Instructions for the task: Would you print, word for word, only the lines running from the line with "Given: Sort by the Commodity column header" to the last line of the entries, without the pictures?
START Records for the task
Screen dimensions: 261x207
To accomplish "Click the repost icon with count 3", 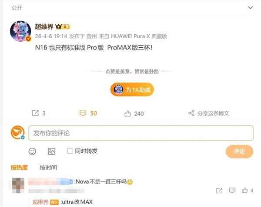I will point(35,113).
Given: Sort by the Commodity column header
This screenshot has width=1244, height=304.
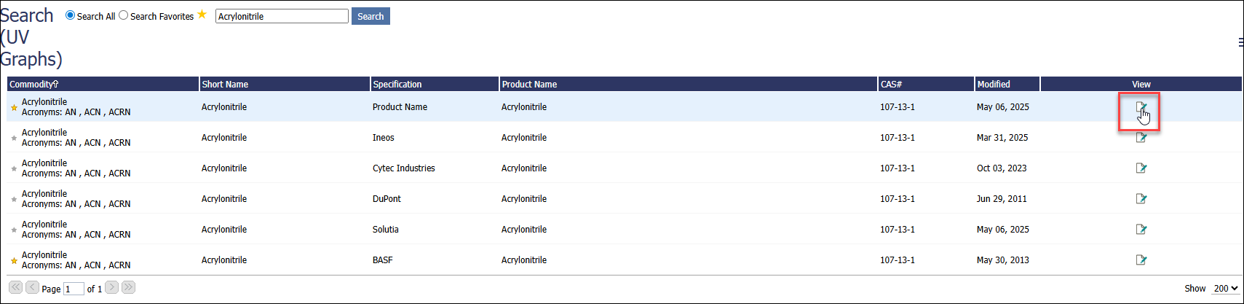Looking at the screenshot, I should (x=34, y=85).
END Records for the task
Completed exercise:
Given: Sort by the Commodity column header
This screenshot has width=1244, height=304.
Looking at the screenshot, I should (x=34, y=85).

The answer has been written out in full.